* U.S. yields, dollar fall after bill collapses
* Investors temper expectations for Trump's spending plans
* Euro zone yields track move but supply weighs
* Euro zone periphery govt bond yields http://tmsnrt.rs/2ii2Bqr
By John Geddie
LONDON, July 18 (Reuters) - Europe's benchmark bond yields edged down on Tuesday, tracking U.S. equivalents after the collapse of a second healthcare bill in the U.S. Senate showed the difficulties President Donald Trump faces passing his ambitious spending plans.
Yields across the globe rose sharply after Trump won the U.S. election in November on promises for tax reforms and infrastructure investment that were expected to boost growth and inflation in the world's largest economy.
However, for most of this year, yields have been grinding lower as investors tempered expectations both for the speed at which Trump's plans can be implemented and the pace of monetary tightening by the U.S. central bank.

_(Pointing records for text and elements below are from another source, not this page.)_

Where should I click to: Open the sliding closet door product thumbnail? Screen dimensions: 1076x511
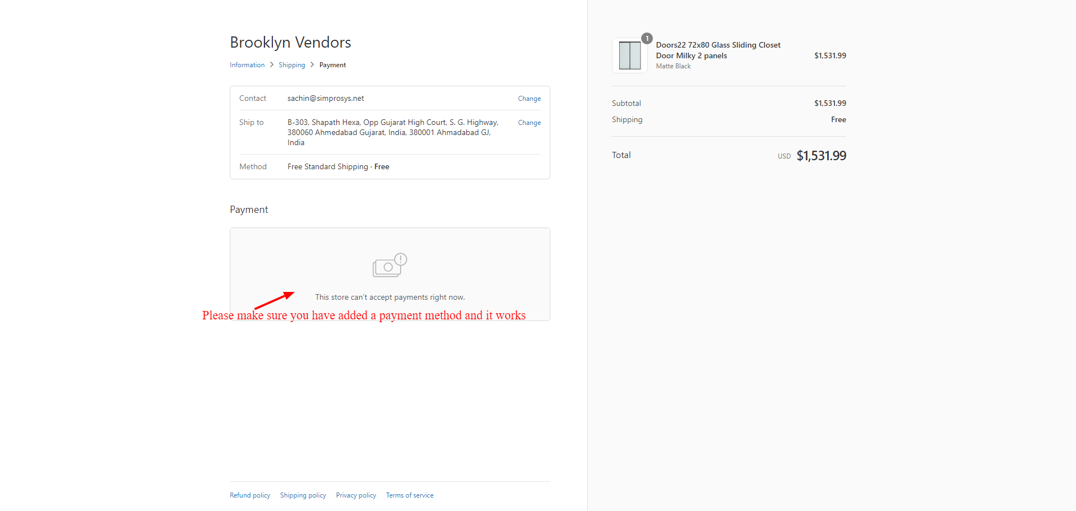point(629,55)
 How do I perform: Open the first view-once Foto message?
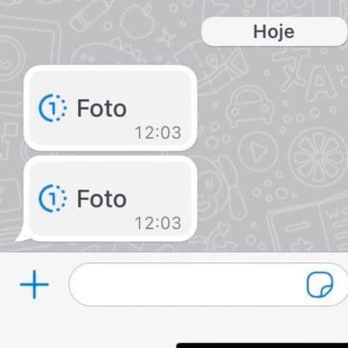point(110,108)
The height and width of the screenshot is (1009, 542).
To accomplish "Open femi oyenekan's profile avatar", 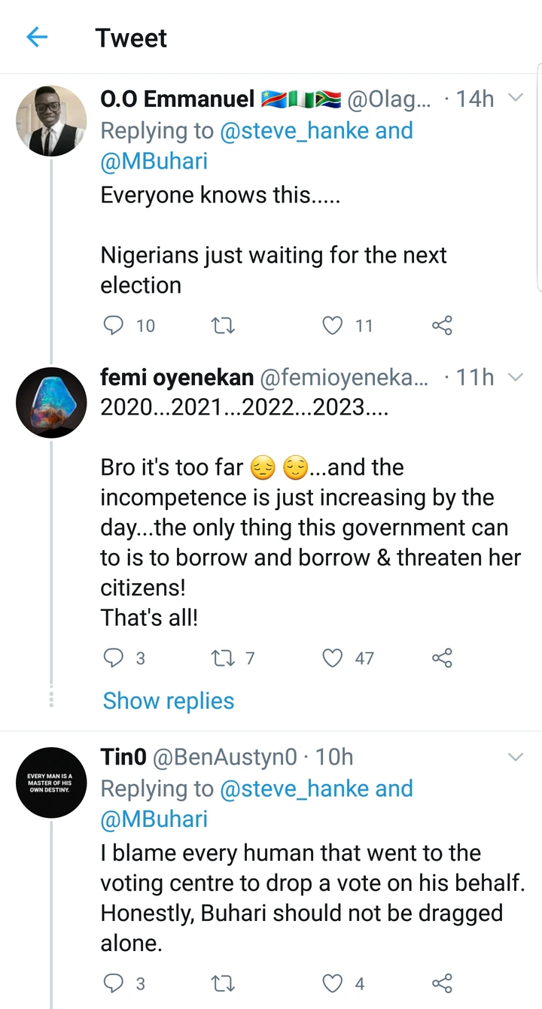I will pyautogui.click(x=52, y=403).
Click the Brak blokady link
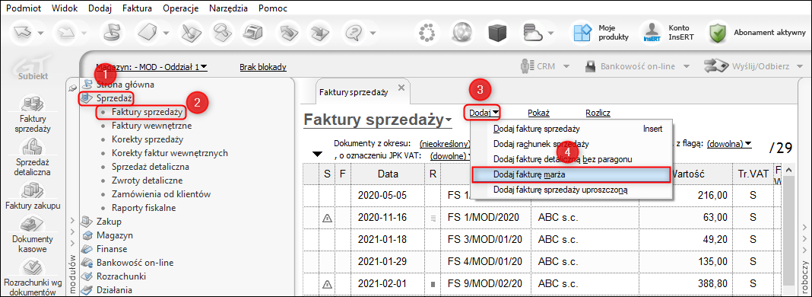812x297 pixels. click(x=263, y=67)
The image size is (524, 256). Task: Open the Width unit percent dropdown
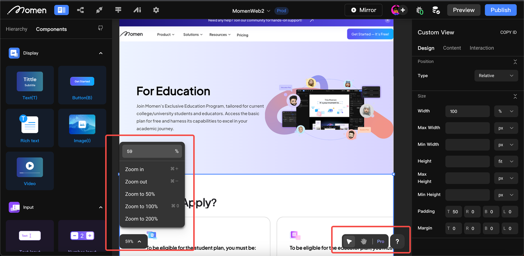pos(506,111)
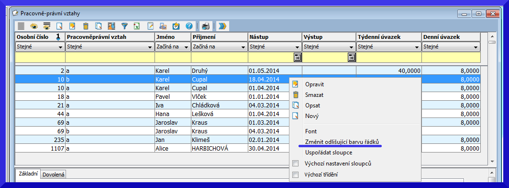Toggle the Výchozí nastavení sloupců checkbox
Viewport: 509px width, 188px height.
(x=296, y=163)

"It is further evidence that not much will come from (Trump's) pro-growth policy that he pledged when he came to power. The market reaction is consistent but it is fairly small suggesting a lot of this had already been priced in," KBC strategist Piet Lammens said.
The announcement on Monday that two Republican Senators would not support the latest version of the healthcare bill -- meaning it does not have enough votes to pass -- was yet another blow for Trump.
U.S. 10-year bond yields and the dollar immediately fell after the news, while German 10-year yields dipped 2 basis points to 0.57 percent when European trading started on Tuesday.
Most other euro zone yields were flat or 1-2 bps lower.
Analysts said further falls would be kept in check by upcoming supply which tends to put upward pressure on yields as investors sell outstanding bonds to make room in their portfolios for new debt.
Europe's bailout fund - the European Financial Stability Facility - mandated a group of banks on Monday for a dual-tranche bond sale, a deal expected to come to market on Tuesday.
There is also widespread speculation that Greece will end a three-year exile from markets this week and sell new debt. Greece is said to be looking at selling 2-4 billion euros of five-year bonds, Thomson Reuters' IFR reported.